Он очень старался. Ирина, поблагодарив его кивком головы, села в кресло и поставила на колени саквояж. Вешний подкинул в камин дров. Глядя, как пламя начинает обволакивать чешуйчатую сосновую кору, он думал о том, что ловкость и хитрость, данные ему природой, помогут в любой ситуации выйти сухим из воды. Никто ведь не заметил, как он сжег в камине полиэтиленовый пакет. Пшик – и нет его!
– Однако уже одиннадцатый час, – сказал он. – Остался один час и сорок минут.

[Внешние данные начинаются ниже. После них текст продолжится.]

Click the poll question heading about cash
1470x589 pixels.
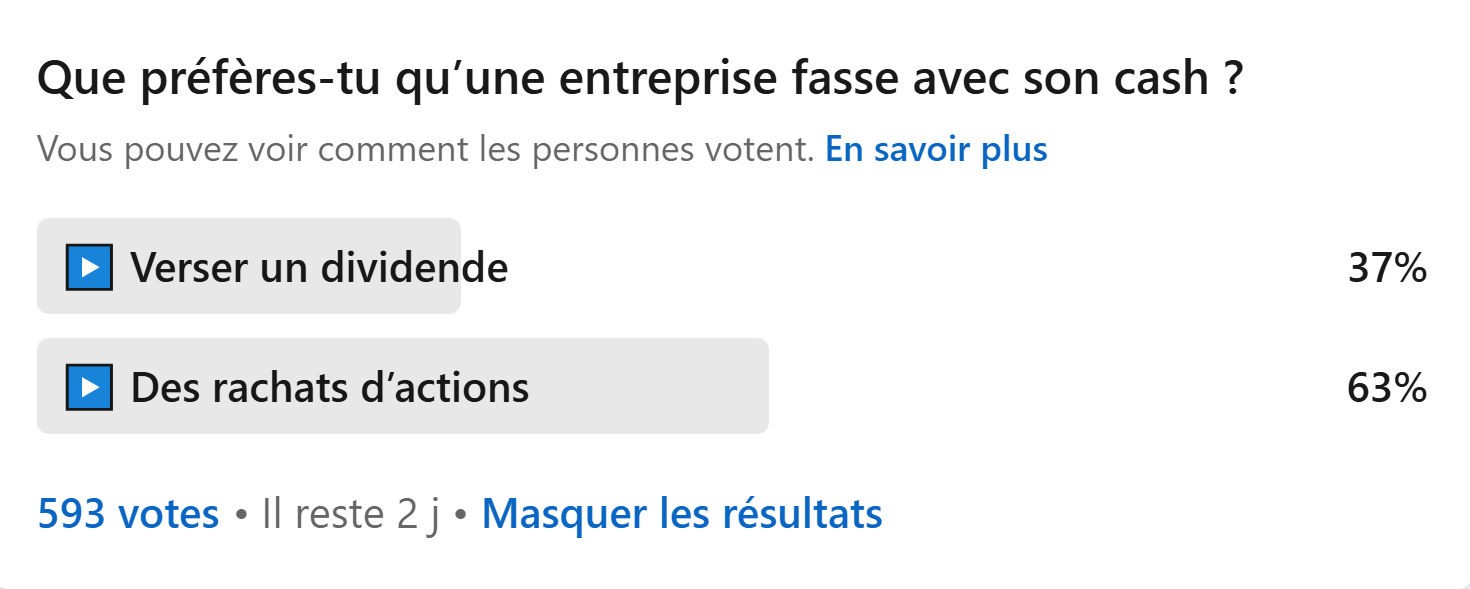coord(640,80)
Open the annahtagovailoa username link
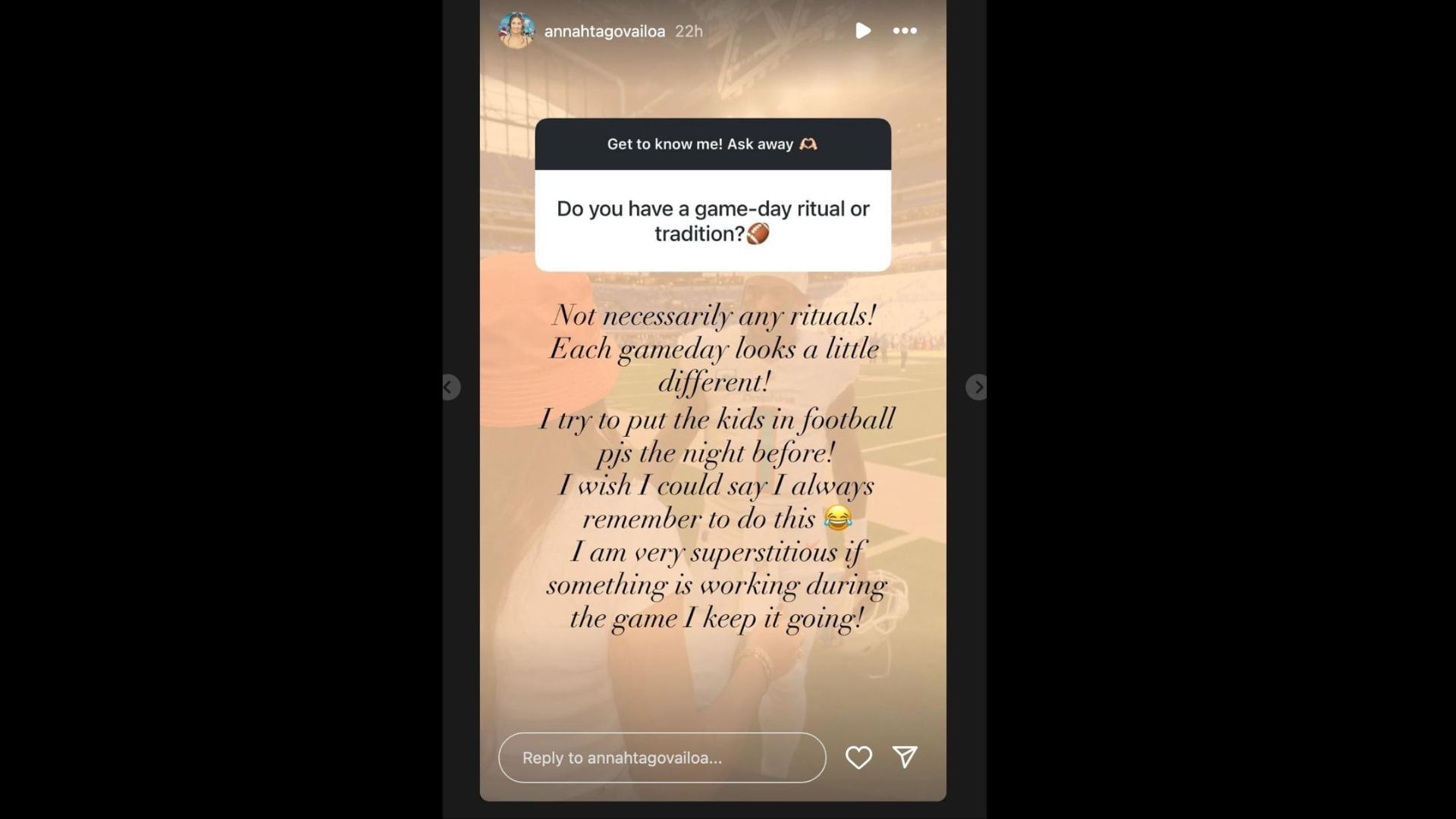The image size is (1456, 819). click(604, 31)
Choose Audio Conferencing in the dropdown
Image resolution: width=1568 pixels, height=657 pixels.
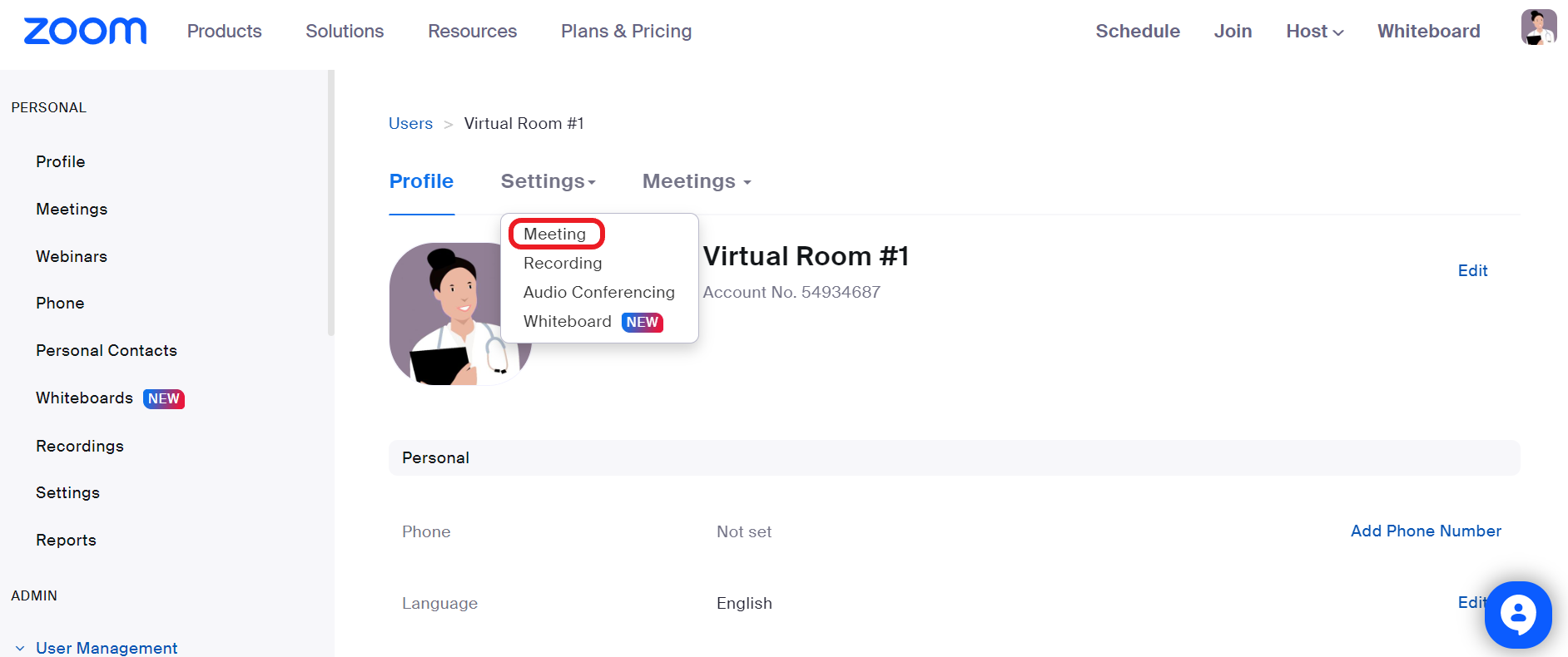tap(599, 293)
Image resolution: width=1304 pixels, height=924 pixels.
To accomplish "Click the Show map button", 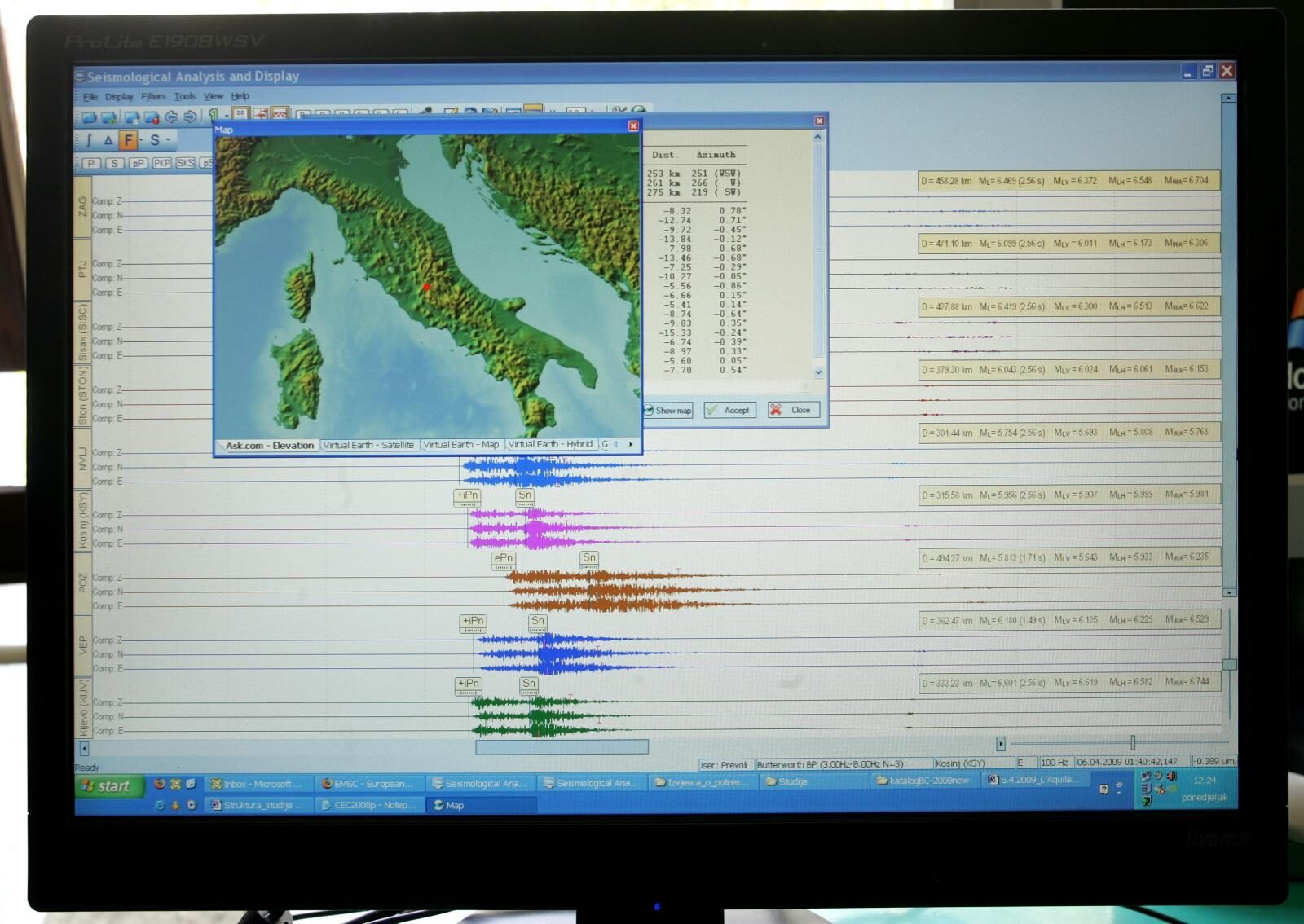I will pos(667,410).
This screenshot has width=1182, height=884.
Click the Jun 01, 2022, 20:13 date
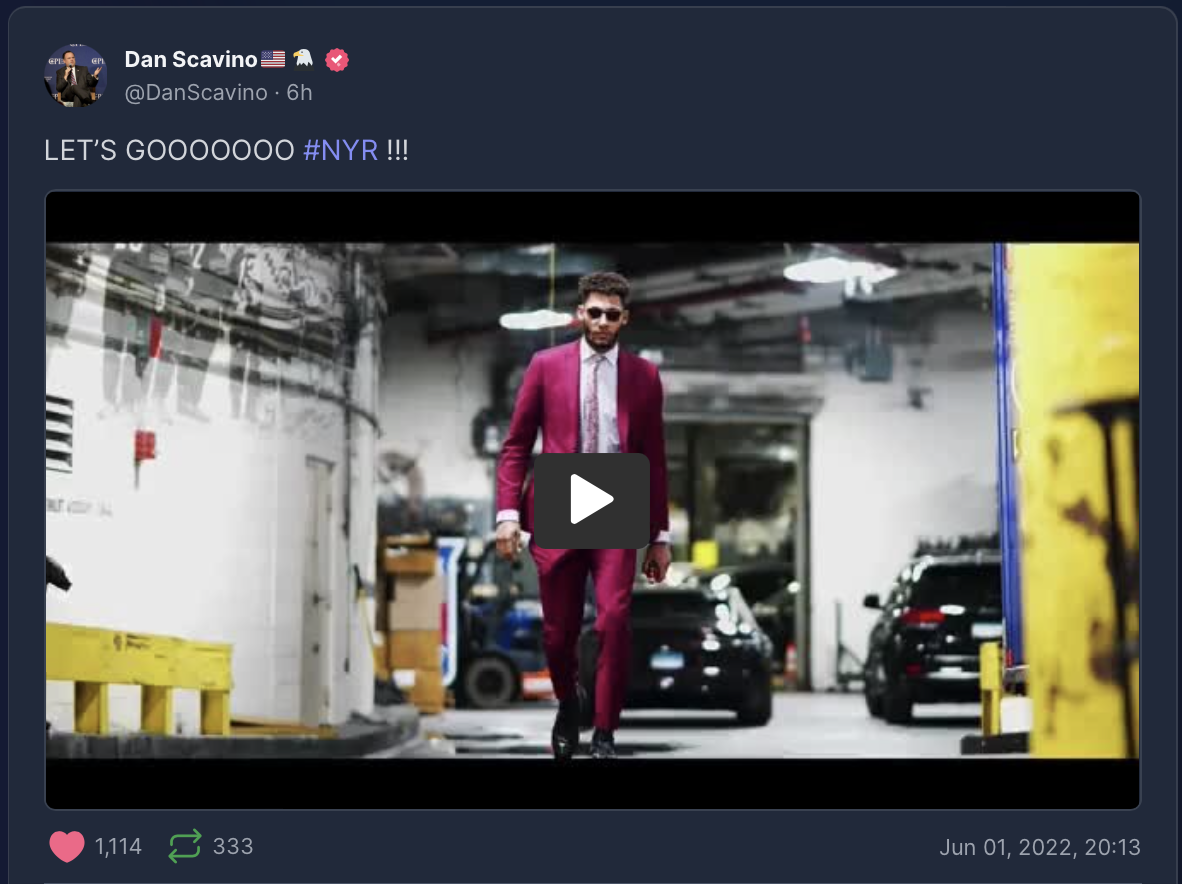click(x=1040, y=847)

– Чепуха! – безапелляционно ответил Пирогов. – Достаточно одного Земцова.
– Кому достаточно? – уточнил Вешний.
Пирогов отпрянул от каминной решетки.
– Что за вопросы? Что за намеки? Если ты хочешь сказать что-нибудь умное, то говори прямо!
– Прямее некуда, – ответил Вешний. – Только ты не волнуйся так сильно, не надо, а то бородку подпалишь.
– Как я от вас устала! – призналась Ирина. – Помолчите немного! Вспомните, что мы все под прицелом, что жизнь каждого из нас висит на волоске!
Люда, раздеваясь в прихожей, прислушивалась к голосам. Она подошла к зеркалу и причесалась. «Поцелуй покойника, – подумала она про пятно на шее. – Как странно. Он уже окоченел на морозе, а его засос все еще пылает на моей шее. Может, мне еще неделю носить его… О чем они спорят? Пожалуй, Пирогов прав. Но он сам еще не знает, насколько он прав…»
Ирина, вытянув ноги, расслабилась и закрыла глаза. Ее руки лежали на крышке саквояжа. Она чувствовала ребристый рельеф замков… «Надо звонить. Леша сделает все быстро и через два-три часа отправит на мой ноут-бук факс… И все-таки, как скучно, господа, скучно. Я думала, что Курга – личность. А он оказался заурядной серой мышью. И ничего у него нет за душой. Дурак дураком. Создал «Союз обманутых вкладчиков» – три тысячи человек верили в него, как в бога, готовы были по его приказу идти и крушить все на своем пути. Да на этой толпе можно было бы сколотить целое состояние… Ну что с него взять? Сядет в тюрьму по двум статьям. Захват заложника с применением оружия и в отношении нескольких человек – пятнадцать. Убийство, сопряженное с захватом заложника, – минимум двадцать пять. По совокупности дадут «вышку». По мораторию заменят пожизненным заключением. И будет Курга до конца своих дней молиться в сырой камере перед самодельными иконами, пока не закопают его без гроба, могильного холма и креста на тюремном погосте…»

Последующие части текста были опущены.